Action item: Return the number of lines below that contain "فارسی"; nothing else belongs in the reply.

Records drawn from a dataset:
§

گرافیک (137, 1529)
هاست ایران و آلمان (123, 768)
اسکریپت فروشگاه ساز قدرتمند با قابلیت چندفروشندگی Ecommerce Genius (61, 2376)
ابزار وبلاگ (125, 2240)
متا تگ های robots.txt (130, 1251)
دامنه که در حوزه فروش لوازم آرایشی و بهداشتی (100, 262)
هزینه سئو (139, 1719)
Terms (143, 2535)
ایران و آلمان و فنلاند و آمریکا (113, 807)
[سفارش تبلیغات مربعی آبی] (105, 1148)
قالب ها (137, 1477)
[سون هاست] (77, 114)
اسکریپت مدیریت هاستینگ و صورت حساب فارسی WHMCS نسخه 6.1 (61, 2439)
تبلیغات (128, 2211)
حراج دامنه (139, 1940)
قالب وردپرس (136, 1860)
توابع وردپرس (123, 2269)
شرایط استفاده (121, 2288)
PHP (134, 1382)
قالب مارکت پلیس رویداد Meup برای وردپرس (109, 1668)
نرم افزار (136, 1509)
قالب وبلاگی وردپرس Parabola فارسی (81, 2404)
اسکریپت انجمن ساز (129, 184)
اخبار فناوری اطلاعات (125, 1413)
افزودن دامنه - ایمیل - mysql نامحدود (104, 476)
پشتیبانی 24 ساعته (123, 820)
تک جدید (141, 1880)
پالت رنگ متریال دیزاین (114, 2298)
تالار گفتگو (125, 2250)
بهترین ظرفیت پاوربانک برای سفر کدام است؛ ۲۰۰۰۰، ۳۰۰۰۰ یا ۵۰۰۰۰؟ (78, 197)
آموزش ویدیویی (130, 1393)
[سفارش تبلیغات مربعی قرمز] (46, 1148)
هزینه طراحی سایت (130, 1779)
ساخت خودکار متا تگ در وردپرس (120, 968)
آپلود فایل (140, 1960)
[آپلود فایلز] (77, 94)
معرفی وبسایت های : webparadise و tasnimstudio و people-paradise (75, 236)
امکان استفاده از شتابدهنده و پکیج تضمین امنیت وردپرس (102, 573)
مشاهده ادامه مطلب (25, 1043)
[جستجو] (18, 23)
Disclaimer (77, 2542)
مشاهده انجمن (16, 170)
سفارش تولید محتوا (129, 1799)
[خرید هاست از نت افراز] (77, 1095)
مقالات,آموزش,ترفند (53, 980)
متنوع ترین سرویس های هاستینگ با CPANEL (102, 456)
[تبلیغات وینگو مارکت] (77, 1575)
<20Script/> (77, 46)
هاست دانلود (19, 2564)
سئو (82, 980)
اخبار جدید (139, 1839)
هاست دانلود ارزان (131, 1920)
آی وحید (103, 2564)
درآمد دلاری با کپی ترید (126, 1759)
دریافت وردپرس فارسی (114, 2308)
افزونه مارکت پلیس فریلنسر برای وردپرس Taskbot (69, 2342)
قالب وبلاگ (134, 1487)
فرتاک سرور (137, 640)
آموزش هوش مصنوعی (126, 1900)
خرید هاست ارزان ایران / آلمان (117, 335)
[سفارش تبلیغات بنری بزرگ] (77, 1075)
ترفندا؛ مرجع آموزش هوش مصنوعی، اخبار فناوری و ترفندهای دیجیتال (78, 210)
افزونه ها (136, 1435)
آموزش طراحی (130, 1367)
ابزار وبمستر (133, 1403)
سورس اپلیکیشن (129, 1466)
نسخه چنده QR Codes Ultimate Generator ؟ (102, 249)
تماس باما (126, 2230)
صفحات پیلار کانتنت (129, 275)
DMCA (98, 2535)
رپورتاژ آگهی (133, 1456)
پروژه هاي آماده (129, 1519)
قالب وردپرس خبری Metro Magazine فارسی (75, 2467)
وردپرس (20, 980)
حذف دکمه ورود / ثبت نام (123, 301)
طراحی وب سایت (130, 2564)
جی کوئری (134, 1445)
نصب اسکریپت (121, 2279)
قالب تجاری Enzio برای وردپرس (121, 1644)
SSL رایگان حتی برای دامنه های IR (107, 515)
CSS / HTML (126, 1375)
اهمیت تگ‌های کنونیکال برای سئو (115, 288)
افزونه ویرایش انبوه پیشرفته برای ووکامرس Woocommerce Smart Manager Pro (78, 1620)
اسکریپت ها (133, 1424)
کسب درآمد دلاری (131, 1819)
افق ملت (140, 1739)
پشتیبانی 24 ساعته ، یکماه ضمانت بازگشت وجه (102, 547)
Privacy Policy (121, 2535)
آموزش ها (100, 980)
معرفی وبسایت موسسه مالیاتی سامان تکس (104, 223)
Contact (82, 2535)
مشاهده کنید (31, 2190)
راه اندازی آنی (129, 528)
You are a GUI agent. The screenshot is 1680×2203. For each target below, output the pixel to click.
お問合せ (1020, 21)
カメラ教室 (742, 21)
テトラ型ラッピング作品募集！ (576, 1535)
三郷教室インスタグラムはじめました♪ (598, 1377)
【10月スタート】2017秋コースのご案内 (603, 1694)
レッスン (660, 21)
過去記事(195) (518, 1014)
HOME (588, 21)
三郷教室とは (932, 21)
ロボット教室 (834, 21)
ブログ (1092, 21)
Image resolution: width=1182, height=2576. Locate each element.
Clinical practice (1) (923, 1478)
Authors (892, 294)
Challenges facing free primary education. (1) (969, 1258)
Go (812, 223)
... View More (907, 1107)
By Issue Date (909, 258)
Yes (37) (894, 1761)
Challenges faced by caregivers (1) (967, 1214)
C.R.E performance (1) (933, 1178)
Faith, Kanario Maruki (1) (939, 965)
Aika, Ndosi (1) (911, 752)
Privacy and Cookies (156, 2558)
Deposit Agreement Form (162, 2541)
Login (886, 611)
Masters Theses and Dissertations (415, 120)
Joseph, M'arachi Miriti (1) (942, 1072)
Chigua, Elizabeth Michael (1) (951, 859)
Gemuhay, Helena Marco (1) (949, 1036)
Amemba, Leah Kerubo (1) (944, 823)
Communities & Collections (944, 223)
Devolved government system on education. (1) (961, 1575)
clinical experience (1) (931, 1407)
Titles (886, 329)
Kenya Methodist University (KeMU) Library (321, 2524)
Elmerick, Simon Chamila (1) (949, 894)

§

Answer space: 4